Archival records document the extraction, preservation, circulation, and material use of Black flesh within the operations of slavery and colonial regimes. Medical harvesting, the movement of skulls and bones, the retention of severed limbs as curiosities, the transformation of teeth and hair into usable materials, and the verified binding of human skin into objects illustrate a domain in which Black flesh functioned as materially available matter. These practices occurred without initiating legal proceedings, moral disquiet, or gestures toward repair, and they were enacted within scientific, domestic, and institutional settings as routine extensions of proprietary use. Black death did not necessitate ceremonial mourning or cultural restoration, and no ontological transformation was required for Black bodies to become usable. The continuous accessibility of Black flesh, in both biological life and physical death, affirms the claim that Blackness occupies a position exterior to the category of the Human.
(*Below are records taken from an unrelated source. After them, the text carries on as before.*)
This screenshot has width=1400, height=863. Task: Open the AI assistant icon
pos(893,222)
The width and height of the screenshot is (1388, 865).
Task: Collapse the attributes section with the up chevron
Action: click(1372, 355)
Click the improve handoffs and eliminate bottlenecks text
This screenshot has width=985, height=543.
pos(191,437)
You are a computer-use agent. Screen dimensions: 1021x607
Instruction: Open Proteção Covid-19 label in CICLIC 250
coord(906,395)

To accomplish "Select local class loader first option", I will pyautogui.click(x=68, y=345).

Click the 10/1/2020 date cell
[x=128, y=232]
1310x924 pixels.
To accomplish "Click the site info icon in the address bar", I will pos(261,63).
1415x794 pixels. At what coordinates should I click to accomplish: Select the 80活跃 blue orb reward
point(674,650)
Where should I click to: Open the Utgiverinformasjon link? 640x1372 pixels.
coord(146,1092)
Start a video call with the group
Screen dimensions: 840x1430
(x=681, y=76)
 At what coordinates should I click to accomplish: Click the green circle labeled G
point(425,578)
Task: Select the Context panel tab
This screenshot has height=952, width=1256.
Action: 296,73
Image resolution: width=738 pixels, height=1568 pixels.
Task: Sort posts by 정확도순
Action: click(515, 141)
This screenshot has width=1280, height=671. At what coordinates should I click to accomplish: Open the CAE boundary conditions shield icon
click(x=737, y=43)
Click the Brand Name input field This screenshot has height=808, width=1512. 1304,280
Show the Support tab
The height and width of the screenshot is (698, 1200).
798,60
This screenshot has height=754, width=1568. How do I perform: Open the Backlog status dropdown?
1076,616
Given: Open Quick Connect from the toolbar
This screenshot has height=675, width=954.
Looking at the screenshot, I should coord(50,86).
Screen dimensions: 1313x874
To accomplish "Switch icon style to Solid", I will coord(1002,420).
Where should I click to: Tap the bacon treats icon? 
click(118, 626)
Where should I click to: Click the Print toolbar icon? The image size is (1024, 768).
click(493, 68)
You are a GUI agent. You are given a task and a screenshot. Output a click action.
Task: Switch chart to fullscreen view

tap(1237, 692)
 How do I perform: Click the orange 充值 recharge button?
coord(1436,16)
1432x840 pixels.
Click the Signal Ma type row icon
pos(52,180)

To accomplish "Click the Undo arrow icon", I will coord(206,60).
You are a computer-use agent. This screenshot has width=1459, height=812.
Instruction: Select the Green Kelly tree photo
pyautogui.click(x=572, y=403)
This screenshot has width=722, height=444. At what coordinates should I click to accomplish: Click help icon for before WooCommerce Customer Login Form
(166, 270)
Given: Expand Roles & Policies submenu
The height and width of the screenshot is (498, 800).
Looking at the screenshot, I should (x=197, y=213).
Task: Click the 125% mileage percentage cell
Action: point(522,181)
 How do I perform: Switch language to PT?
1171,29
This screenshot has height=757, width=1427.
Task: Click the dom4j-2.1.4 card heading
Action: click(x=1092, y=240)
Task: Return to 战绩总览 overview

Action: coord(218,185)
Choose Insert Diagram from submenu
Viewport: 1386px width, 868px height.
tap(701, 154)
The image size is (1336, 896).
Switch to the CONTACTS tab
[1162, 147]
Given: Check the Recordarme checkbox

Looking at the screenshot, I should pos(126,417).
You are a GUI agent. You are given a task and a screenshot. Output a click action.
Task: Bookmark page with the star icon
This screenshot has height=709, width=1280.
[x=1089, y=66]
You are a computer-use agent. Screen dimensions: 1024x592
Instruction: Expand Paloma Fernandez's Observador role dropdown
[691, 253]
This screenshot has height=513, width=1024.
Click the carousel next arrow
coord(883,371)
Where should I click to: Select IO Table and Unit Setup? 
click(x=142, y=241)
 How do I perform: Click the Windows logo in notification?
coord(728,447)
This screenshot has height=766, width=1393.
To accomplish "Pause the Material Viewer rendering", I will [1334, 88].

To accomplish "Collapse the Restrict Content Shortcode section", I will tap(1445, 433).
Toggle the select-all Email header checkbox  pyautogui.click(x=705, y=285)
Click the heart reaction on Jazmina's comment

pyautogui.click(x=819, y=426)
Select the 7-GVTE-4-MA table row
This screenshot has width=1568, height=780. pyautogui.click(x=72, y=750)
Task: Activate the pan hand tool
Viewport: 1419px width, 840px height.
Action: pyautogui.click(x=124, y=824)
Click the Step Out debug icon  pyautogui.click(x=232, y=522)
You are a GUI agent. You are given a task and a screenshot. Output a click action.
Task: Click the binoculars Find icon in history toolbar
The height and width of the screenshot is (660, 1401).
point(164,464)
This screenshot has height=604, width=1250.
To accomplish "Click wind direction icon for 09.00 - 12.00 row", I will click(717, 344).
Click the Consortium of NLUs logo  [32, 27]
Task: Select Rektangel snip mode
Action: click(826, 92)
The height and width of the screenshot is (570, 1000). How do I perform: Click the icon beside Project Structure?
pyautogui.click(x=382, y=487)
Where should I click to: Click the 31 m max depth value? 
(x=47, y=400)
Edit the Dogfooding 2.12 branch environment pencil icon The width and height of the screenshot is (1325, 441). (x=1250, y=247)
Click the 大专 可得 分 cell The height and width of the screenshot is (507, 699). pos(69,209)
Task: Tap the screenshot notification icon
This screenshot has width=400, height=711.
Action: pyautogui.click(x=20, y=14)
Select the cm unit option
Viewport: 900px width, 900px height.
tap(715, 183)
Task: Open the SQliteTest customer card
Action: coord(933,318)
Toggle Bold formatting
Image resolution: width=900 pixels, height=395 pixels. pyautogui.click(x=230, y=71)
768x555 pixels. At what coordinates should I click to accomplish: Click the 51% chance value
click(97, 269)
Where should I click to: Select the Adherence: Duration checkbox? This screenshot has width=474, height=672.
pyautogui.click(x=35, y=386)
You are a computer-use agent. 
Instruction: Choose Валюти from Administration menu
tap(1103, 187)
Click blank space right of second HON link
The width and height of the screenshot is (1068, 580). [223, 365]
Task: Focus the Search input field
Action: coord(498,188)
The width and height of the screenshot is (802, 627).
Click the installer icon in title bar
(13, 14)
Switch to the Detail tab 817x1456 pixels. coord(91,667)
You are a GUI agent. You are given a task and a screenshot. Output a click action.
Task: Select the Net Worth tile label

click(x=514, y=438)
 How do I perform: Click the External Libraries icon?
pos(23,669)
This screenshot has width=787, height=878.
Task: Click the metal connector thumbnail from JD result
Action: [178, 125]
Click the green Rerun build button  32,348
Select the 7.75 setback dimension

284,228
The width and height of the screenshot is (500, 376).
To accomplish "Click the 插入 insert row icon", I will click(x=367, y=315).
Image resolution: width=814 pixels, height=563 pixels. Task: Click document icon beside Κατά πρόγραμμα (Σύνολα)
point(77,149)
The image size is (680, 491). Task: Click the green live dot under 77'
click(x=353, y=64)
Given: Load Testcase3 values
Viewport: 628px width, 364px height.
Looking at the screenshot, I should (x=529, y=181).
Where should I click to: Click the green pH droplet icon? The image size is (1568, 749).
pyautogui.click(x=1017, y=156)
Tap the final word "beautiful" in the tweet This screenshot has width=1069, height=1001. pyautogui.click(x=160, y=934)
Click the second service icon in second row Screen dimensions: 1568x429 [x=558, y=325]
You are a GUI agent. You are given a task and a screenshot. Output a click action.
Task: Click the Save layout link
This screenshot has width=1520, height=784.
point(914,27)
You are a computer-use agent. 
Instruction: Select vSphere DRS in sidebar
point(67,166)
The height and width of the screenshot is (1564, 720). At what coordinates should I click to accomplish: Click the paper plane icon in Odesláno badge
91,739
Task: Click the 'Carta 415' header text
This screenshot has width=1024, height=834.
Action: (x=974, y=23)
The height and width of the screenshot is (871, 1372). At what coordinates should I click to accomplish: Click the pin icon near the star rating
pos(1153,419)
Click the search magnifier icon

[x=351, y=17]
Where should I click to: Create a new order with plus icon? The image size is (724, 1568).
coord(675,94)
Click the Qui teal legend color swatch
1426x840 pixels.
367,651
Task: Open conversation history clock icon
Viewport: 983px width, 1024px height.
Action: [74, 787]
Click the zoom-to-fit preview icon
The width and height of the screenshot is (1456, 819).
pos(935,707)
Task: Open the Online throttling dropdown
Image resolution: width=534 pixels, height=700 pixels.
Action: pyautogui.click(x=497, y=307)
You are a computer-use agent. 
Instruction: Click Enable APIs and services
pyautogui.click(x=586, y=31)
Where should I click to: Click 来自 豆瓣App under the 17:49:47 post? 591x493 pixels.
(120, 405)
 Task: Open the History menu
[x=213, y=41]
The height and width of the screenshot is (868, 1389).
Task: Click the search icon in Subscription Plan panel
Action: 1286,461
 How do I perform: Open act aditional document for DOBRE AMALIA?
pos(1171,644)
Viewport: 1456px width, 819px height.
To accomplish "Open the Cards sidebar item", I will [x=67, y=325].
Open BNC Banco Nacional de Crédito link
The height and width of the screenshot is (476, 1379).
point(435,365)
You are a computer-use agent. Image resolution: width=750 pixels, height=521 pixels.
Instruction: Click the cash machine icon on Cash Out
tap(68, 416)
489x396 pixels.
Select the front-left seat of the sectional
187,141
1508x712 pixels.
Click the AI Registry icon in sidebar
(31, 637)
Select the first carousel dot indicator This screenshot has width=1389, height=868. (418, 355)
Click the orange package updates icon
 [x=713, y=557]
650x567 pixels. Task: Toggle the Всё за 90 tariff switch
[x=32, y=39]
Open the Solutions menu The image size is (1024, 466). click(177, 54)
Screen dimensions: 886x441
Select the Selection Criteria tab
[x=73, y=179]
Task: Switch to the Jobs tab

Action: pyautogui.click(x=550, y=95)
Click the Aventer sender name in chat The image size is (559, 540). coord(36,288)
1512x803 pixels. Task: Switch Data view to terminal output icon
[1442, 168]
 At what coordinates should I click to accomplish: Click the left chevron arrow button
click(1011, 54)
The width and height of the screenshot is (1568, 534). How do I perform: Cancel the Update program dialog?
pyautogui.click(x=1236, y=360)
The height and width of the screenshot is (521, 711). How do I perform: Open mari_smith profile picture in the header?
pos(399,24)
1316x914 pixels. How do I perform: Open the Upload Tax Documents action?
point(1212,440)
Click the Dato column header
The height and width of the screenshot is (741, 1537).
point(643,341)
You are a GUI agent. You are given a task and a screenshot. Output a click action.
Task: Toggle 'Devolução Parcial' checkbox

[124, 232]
Within this structure, violence does not presuppose the negation of personhood, and material use does not signify the loss of human status, because neither recognition nor protection were present to be removed. This condition delineates a modality in which injury is not measured against human suffering and use is not constrained by the norms that govern the treatment of remains.